§ Task item
Would you return the material below exactly, with no line left out?

§ Source data
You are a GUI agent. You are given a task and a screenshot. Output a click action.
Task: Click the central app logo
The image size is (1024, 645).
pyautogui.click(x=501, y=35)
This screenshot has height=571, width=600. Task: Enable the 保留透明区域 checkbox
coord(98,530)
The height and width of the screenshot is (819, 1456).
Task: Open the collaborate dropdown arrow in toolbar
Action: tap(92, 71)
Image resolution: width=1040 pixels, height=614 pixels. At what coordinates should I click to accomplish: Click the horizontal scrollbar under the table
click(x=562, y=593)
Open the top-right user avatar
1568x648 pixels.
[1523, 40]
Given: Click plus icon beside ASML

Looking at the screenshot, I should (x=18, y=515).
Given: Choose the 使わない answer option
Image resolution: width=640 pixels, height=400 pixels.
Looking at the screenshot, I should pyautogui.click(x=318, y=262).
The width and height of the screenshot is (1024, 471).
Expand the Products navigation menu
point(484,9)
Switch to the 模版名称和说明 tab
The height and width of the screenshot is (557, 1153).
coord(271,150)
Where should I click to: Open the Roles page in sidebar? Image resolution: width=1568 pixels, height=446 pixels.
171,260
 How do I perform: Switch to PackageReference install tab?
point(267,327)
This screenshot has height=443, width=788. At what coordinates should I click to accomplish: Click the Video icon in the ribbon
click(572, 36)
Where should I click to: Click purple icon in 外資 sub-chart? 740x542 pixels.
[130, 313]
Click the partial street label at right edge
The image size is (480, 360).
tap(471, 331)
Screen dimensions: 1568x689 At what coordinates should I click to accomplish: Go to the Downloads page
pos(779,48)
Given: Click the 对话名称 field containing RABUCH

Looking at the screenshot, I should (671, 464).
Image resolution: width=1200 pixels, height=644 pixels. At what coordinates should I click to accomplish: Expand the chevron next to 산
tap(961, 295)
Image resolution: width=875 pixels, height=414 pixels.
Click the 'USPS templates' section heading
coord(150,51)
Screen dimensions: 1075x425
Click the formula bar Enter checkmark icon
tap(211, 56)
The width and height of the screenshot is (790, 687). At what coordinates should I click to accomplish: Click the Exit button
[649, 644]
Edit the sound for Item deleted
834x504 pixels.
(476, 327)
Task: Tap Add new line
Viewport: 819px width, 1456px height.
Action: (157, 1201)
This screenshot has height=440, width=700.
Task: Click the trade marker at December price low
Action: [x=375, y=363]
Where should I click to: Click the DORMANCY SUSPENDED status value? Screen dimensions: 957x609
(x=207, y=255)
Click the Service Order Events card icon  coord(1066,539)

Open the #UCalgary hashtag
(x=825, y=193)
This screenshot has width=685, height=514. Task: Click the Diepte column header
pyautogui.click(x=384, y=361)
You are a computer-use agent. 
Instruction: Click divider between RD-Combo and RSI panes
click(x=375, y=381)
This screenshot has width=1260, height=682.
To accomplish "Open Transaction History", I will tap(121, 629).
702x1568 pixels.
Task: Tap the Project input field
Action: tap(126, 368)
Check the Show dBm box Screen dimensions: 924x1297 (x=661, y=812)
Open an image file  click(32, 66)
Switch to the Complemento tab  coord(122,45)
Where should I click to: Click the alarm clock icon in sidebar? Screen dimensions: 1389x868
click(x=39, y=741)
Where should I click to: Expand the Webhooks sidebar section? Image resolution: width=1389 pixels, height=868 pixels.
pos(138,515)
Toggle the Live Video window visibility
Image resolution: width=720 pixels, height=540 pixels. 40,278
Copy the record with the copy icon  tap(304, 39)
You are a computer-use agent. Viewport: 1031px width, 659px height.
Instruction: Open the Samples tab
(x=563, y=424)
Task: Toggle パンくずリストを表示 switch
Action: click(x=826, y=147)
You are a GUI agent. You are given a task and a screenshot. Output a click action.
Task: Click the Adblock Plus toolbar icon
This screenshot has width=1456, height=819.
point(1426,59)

§ Result below
You are a GUI agent. You are given a task and a screenshot. Output a click action.
Task: Click the central app logo
The image size is (1024, 645).
pyautogui.click(x=501, y=35)
This screenshot has height=571, width=600. Task: Enable the 保留透明区域 checkbox
coord(98,530)
The height and width of the screenshot is (819, 1456).
Task: Open the collaborate dropdown arrow in toolbar
Action: tap(92, 71)
Image resolution: width=1040 pixels, height=614 pixels. At what coordinates should I click to accomplish: Click the horizontal scrollbar under the table
click(x=562, y=593)
Open the top-right user avatar
1568x648 pixels.
[1523, 40]
Given: Click plus icon beside ASML

Looking at the screenshot, I should (x=18, y=515).
Given: Choose the 使わない answer option
Image resolution: width=640 pixels, height=400 pixels.
Looking at the screenshot, I should pyautogui.click(x=318, y=262).
The width and height of the screenshot is (1024, 471).
Expand the Products navigation menu
point(484,9)
Switch to the 模版名称和说明 tab
The height and width of the screenshot is (557, 1153).
coord(271,150)
Where should I click to: Open the Roles page in sidebar? Image resolution: width=1568 pixels, height=446 pixels.
171,260
 How do I perform: Switch to PackageReference install tab?
point(267,327)
This screenshot has height=443, width=788. At what coordinates should I click to accomplish: Click the Video icon in the ribbon
click(572, 36)
Where should I click to: Click purple icon in 外資 sub-chart? 740x542 pixels.
[130, 313]
Click the partial street label at right edge
The image size is (480, 360).
tap(471, 331)
Screen dimensions: 1568x689 At what coordinates should I click to accomplish: Go to the Downloads page
pos(779,48)
Given: Click the 对话名称 field containing RABUCH

Looking at the screenshot, I should (671, 464).
Image resolution: width=1200 pixels, height=644 pixels. At what coordinates should I click to accomplish: Expand the chevron next to 산
tap(961, 295)
Image resolution: width=875 pixels, height=414 pixels.
Click the 'USPS templates' section heading
coord(150,51)
Screen dimensions: 1075x425
Click the formula bar Enter checkmark icon
tap(211, 56)
The width and height of the screenshot is (790, 687). At what coordinates should I click to accomplish: Click the Exit button
[649, 644]
Edit the sound for Item deleted
834x504 pixels.
(476, 327)
Task: Tap Add new line
Viewport: 819px width, 1456px height.
Action: (157, 1201)
This screenshot has height=440, width=700.
Task: Click the trade marker at December price low
Action: [x=375, y=363]
Where should I click to: Click the DORMANCY SUSPENDED status value? Screen dimensions: 957x609
(x=207, y=255)
Click the Service Order Events card icon  coord(1066,539)

Open the #UCalgary hashtag
(x=825, y=193)
This screenshot has width=685, height=514. Task: Click the Diepte column header
pyautogui.click(x=384, y=361)
You are a computer-use agent. 
Instruction: Click divider between RD-Combo and RSI panes
click(x=375, y=381)
This screenshot has width=1260, height=682.
To accomplish "Open Transaction History", I will tap(121, 629).
702x1568 pixels.
Task: Tap the Project input field
Action: tap(126, 368)
Check the Show dBm box Screen dimensions: 924x1297 (x=661, y=812)
Open an image file  click(32, 66)
Switch to the Complemento tab  coord(122,45)
Where should I click to: Click the alarm clock icon in sidebar? Screen dimensions: 1389x868
click(x=39, y=741)
Where should I click to: Expand the Webhooks sidebar section? Image resolution: width=1389 pixels, height=868 pixels.
pos(138,515)
Toggle the Live Video window visibility
Image resolution: width=720 pixels, height=540 pixels. 40,278
Copy the record with the copy icon  tap(304, 39)
You are a computer-use agent. Viewport: 1031px width, 659px height.
Instruction: Open the Samples tab
(x=563, y=424)
Task: Toggle パンくずリストを表示 switch
Action: click(x=826, y=147)
You are a GUI agent. You are given a task and a screenshot. Output a click action.
Task: Click the Adblock Plus toolbar icon
This screenshot has width=1456, height=819.
point(1426,59)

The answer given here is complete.